TO DO:
From the listing below, pull each line that includes "above".

RECORDS SUPPLIED:
· · ·
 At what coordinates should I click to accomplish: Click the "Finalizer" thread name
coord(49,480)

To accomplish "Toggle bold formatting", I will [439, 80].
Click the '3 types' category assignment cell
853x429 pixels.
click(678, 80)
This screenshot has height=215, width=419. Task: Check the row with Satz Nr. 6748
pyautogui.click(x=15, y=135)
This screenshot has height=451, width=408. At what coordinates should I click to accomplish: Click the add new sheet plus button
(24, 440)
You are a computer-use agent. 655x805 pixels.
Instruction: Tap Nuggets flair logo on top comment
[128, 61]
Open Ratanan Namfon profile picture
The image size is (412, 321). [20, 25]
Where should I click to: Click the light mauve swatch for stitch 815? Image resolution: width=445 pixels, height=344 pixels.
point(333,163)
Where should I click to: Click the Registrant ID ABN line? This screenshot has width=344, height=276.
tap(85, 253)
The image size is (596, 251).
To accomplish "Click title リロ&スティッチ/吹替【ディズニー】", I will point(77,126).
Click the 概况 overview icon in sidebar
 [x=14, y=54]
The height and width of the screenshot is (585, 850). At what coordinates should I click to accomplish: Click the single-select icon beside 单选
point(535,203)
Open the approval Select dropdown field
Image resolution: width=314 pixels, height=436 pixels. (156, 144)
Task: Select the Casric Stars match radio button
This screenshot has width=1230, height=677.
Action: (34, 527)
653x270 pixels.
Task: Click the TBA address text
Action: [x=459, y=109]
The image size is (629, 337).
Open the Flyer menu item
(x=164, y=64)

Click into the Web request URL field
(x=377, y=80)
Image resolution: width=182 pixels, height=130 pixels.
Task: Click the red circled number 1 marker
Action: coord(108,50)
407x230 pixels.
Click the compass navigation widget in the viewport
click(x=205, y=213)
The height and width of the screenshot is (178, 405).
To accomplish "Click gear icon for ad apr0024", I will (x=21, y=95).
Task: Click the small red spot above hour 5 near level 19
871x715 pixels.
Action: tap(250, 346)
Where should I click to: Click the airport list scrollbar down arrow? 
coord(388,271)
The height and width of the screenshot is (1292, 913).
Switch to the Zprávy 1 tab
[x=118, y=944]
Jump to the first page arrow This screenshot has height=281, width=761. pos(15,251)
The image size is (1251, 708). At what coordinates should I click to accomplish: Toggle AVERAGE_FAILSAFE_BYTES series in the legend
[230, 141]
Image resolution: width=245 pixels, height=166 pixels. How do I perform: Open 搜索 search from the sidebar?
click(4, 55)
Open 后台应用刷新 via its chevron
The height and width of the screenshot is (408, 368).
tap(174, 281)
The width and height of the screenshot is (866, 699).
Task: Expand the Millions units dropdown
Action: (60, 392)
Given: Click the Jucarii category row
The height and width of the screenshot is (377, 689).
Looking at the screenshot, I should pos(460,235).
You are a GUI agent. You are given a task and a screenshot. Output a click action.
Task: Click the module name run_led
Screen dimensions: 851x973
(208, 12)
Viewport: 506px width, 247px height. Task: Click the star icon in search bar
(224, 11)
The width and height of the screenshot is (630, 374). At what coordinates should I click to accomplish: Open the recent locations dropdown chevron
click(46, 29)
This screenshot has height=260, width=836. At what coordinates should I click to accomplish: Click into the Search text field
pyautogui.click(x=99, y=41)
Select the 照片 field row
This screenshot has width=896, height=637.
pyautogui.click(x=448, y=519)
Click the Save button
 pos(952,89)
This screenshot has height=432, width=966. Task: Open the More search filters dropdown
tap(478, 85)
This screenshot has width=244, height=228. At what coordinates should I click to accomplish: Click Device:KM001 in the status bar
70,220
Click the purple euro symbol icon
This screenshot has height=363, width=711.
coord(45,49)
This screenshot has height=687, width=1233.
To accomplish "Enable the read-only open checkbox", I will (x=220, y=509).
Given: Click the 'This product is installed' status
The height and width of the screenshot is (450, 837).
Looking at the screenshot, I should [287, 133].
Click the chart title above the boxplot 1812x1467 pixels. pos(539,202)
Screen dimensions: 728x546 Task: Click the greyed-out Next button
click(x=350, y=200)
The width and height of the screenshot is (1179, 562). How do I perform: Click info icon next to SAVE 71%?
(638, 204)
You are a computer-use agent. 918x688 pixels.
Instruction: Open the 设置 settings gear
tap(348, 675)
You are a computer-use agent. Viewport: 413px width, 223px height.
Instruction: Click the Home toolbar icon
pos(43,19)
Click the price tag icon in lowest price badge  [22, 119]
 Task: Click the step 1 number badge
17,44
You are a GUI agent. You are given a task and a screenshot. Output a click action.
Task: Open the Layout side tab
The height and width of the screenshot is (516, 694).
· · ·
WRITTEN RESPONSE:
Task: Click the small red spot above hour 5 near level 19
Click the chart title above the boxplot 1812x1467 pixels. pos(539,202)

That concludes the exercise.